室町幕府政所執事 伊勢氏

鎌倉幕府配下であった足利家の当主、足利貞氏は後にその鎌倉幕府を葬って自ら室町幕府を建てた高氏(のちの尊氏)の父親です。

足利家は源家で、屈辱を忍びつつも平氏出自の鎌倉北条配下の御家人として働きました。

そんな中、桓武平氏出自の伊勢氏をその家臣としてとり立てていたことに違和感はありません。

 

 伊勢貞継という人は元服時の後見人である烏帽子親が足利貞氏でその名の一字「貞」は偏諱、一字拝領ですね。

烏帽子は当時、成人の被り物で、元服式に着用させることから烏帽子を被せるその後見人を烏帽子親、それに対し元服する者を烏帽子子と呼びました。 

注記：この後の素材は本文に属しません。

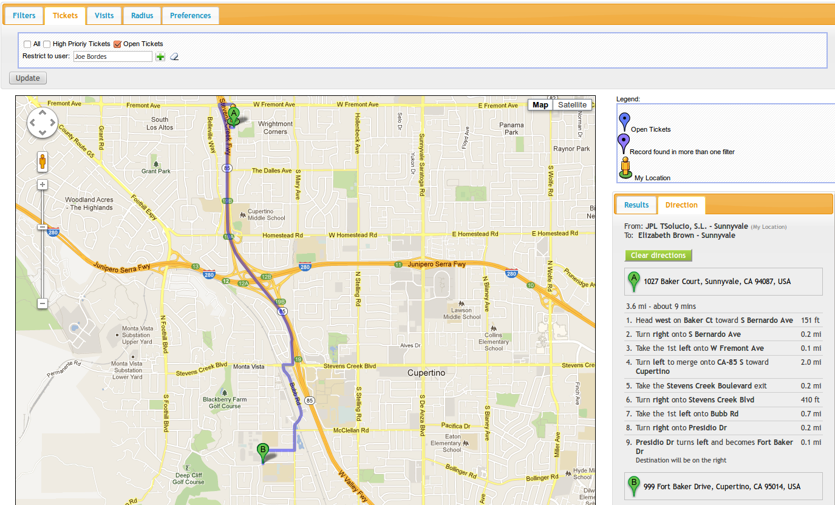Open the Radius tab
This screenshot has height=505, width=835.
click(142, 16)
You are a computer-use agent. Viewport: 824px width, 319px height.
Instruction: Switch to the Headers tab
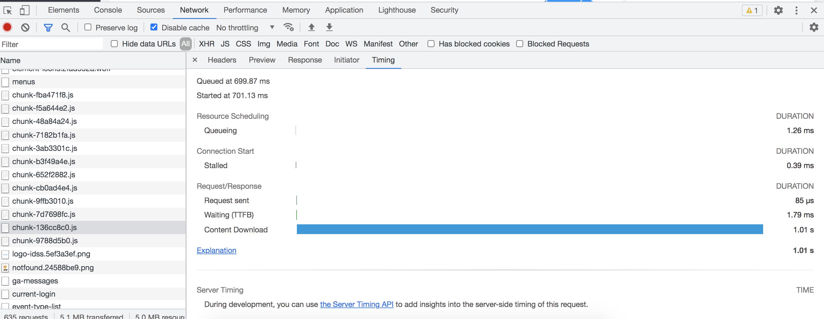pyautogui.click(x=222, y=60)
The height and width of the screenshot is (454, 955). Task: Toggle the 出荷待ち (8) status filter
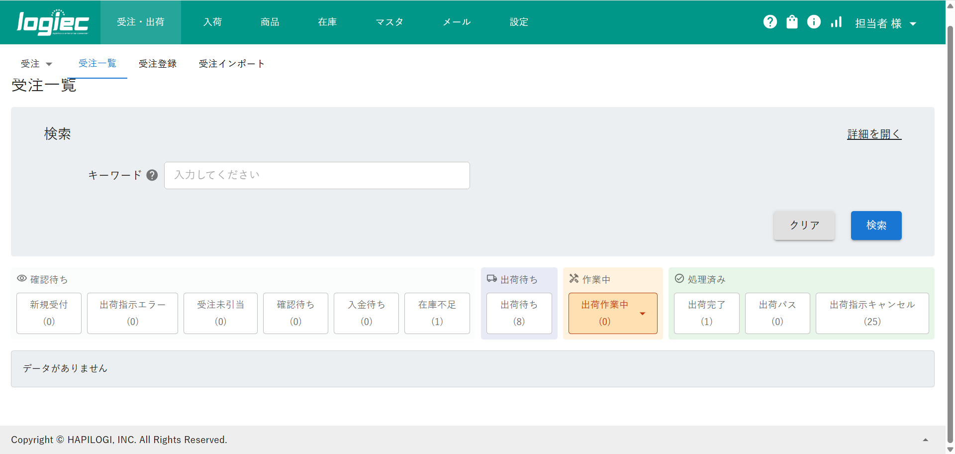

そのようなことから伊勢氏が代々に渡って足利家の家臣であったことが窺われます。

 

 そして後の室町将軍尊氏の養育にあたり、尊氏の開幕後も二代義詮、三代義満の足利三代にわたり足利家譜代の近臣として力を振るいました。

特に日本国王、室町殿と称され室町幕府最大権勢を確立した義満の時代に政所執事に就任してその後、その要職を伊勢氏世襲職として独占しその範を確立、台頭しました。

 

 ちなみに足利尊氏が「建武の新政」を潰し義満が「日本国王」の名で勘合貿易を行うなどしたことから足利家が明治政府に逆賊扱いされたという経緯があります。(ブログ三の姫)

 

伊勢貞継から五代目が伊勢貞国でその娘と同じ伊勢氏の別系統(貞継の弟、盛経系・・・備中伊勢氏)の盛定が婚姻し北川殿と小田原後北条の祖、伊勢盛時(宗瑞)が出ています。

 

戦国の梟雄といわれた素浪人伊勢新九郎(早雲)の出自がハッキリさせられたのは最近の事であるとこのブログでも記しています。

そのように名家の出で姉さん(妹?)が駿府の守護今川義忠に嫁いだ北川殿とその子氏親を今川家の嫡子として家督を相続させることに成功しその後、伊豆に攻め入りトントン拍子で関東一円を切り取った北条早雲は「戦国」の代名詞になりました。

 

後北条が伊勢氏から北条に名を改めたのは早雲の出世話のスタートである伊豆にあって平氏、鎌倉北条に準えたものだったかも知れません。もっとも早雲時代は伊勢氏のままで北条を名のるのは次代からだったそうですが。

 

画像は小田原駅新幹線口(城山)前の「北条早雲像」と早雲の義兄(義弟?)今川義忠の討ち取られた塩買坂を正林寺(場所はここ)の義忠墓前より谷超えで望んだ図。 

 

オマケ

 

当家の執事たち。

 

「氏真 と いろは」

 

双方ともまじめです。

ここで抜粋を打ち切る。